Replying to comments from some countries making proposals on small and vulnerable economies, Mr Lamy said this issue has not been listed at this stage in agriculture because unlike for industrial products, there are more issues to be sorted out first before members can consider whether extra flexibility is needed for these countries, including smaller cuts under the tariff formula for developing countries, and other questions such as sensitive products, special products and the special safeguard mechanism.

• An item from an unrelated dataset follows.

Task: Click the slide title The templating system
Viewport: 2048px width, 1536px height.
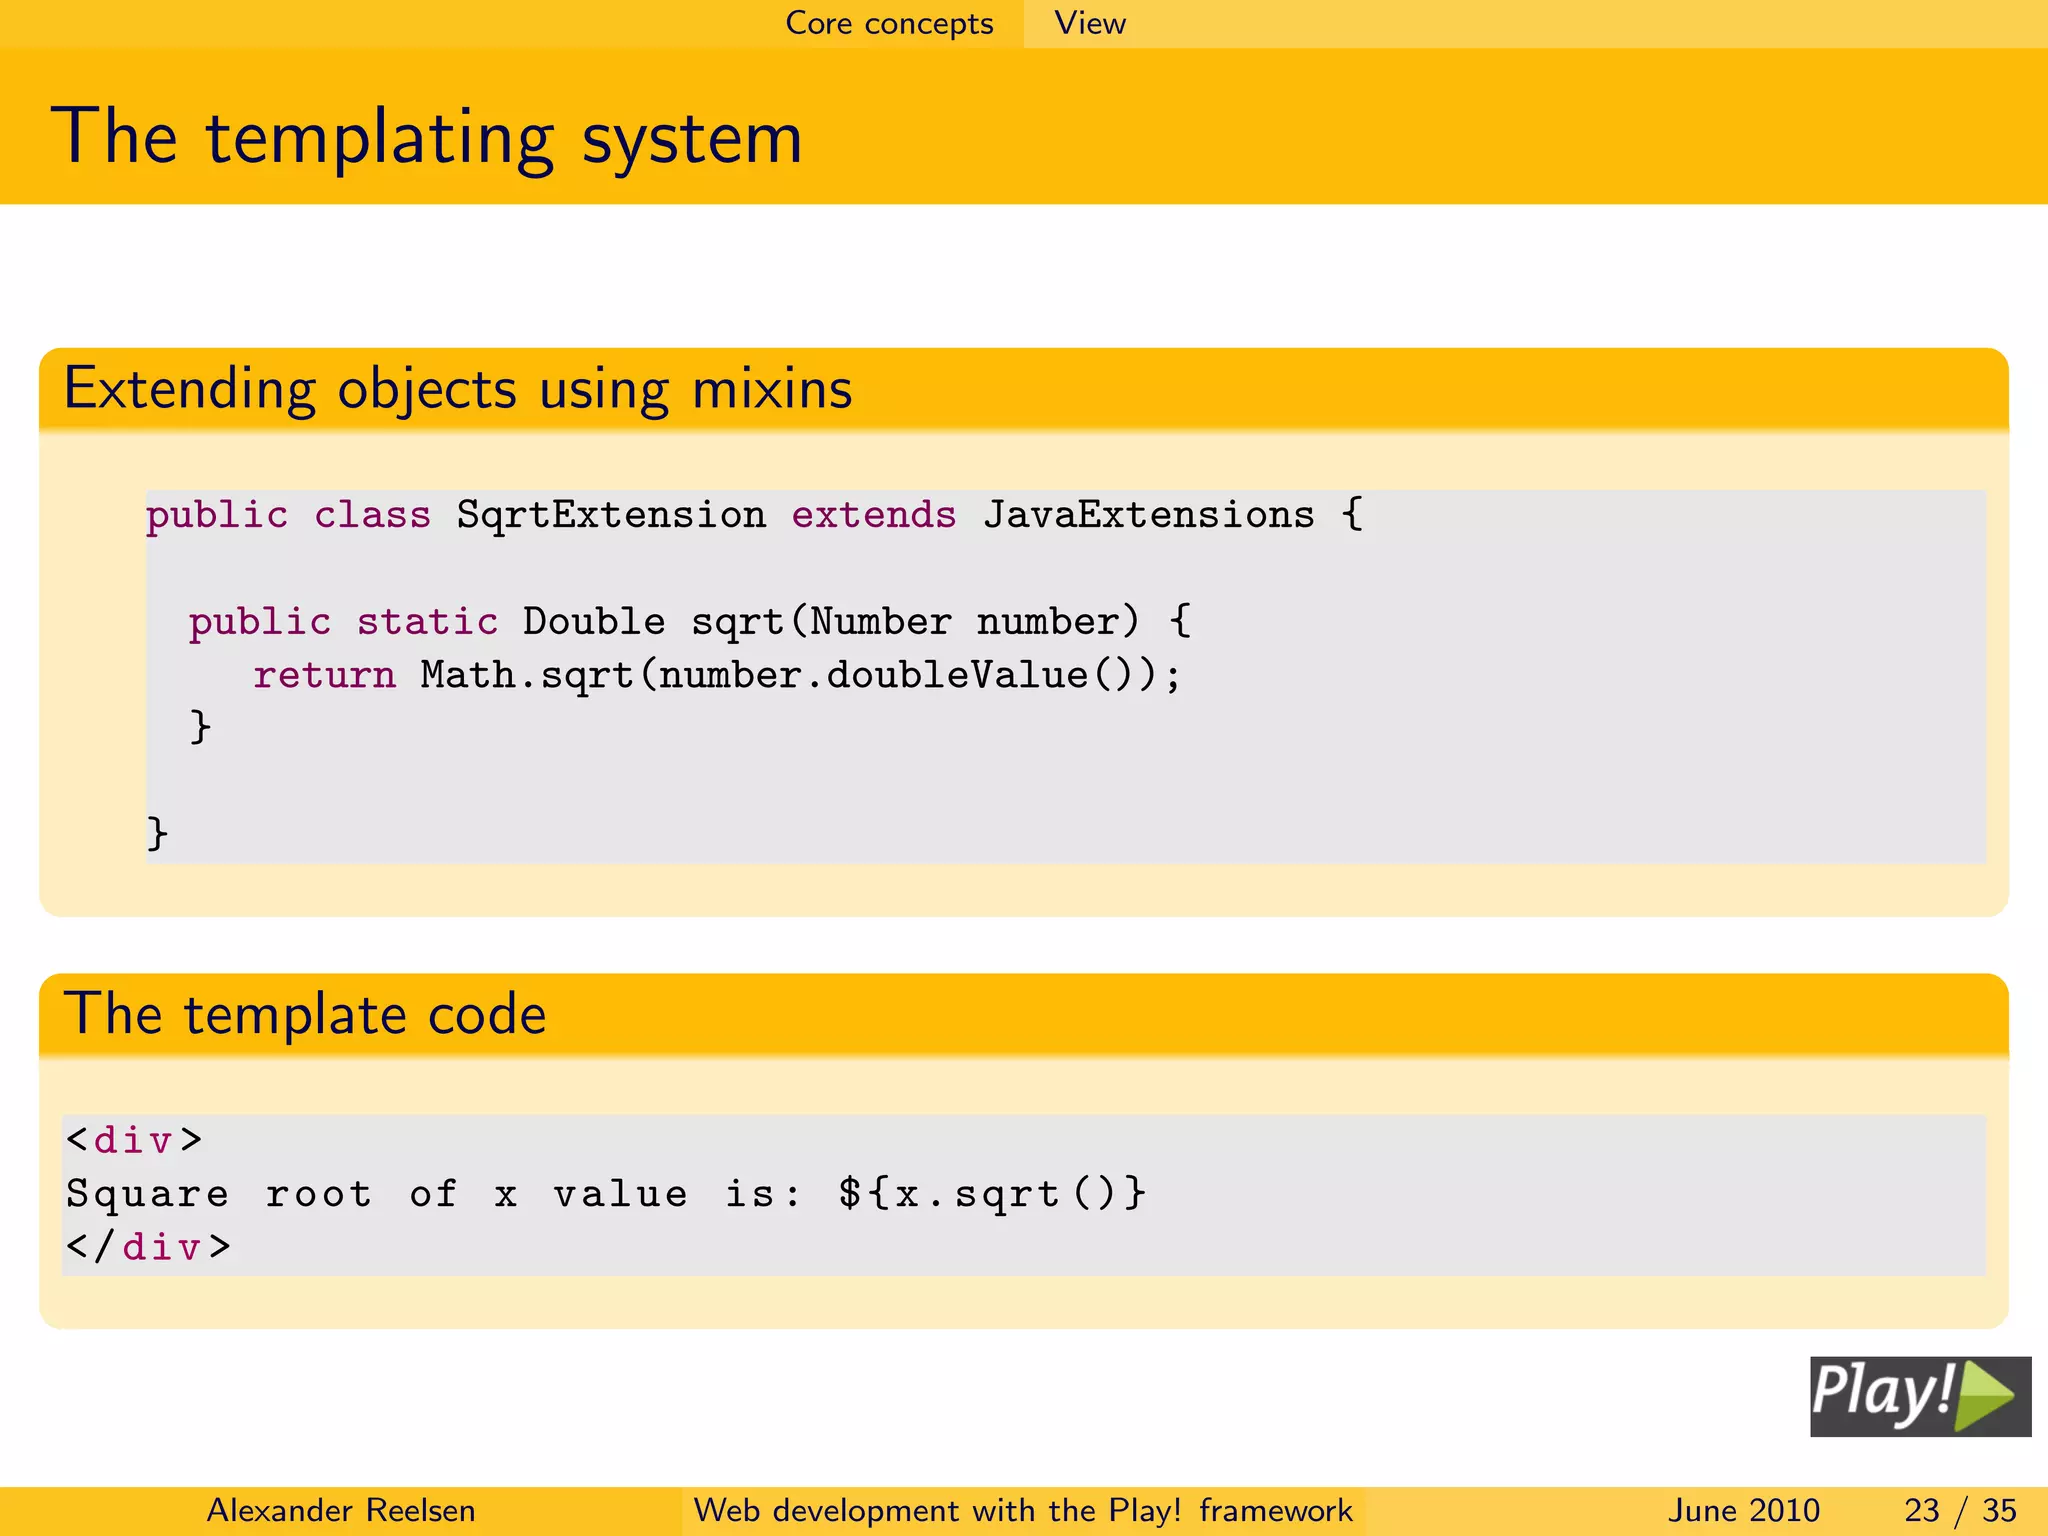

For non-agricultural market access (NAMA) the focus will first be on:
the formula and coefficients (numbers applied to the formula that
determine how steep the cuts will be and what the maximum final tariffs
will be); the treatment of tariffs that are not currently committed (or
“bound”) in the WTO; and flexibilities for developing countries subject
to the formula.
Next would come: duty-free and quota-free market access for exports from least-developed countries; flexibilities for developing countries with a low proportion of products bound in the WTO; small and vulnerable economies; recent new members; non-reciprocal preferences; and the implementation period.
‘Later means too late’
At the press conference afterwards, Mr Lamy was asked about the
possibility of delaying agreement on “modalities” until the end of July.
“Later puts us in the zone of ‘too late’,” Mr Lamy told reporters. This would cause too many issues to pile up because members aim to complete major steps in services, trade facilitation, anti-dumping and fisheries subsidies at that time. “The state of progress of many of these issues is promising,” he said.
In addition, the modalities now under discussion are by no means the end of the agriculture and non-agricultural market access negotiations, he went on. These modalities will be the tools for producing “schedules”, lists of cuts in tariffs on thousands of products and in agricultural subsidies for each of the WTO’s 149 members, a process that will take months.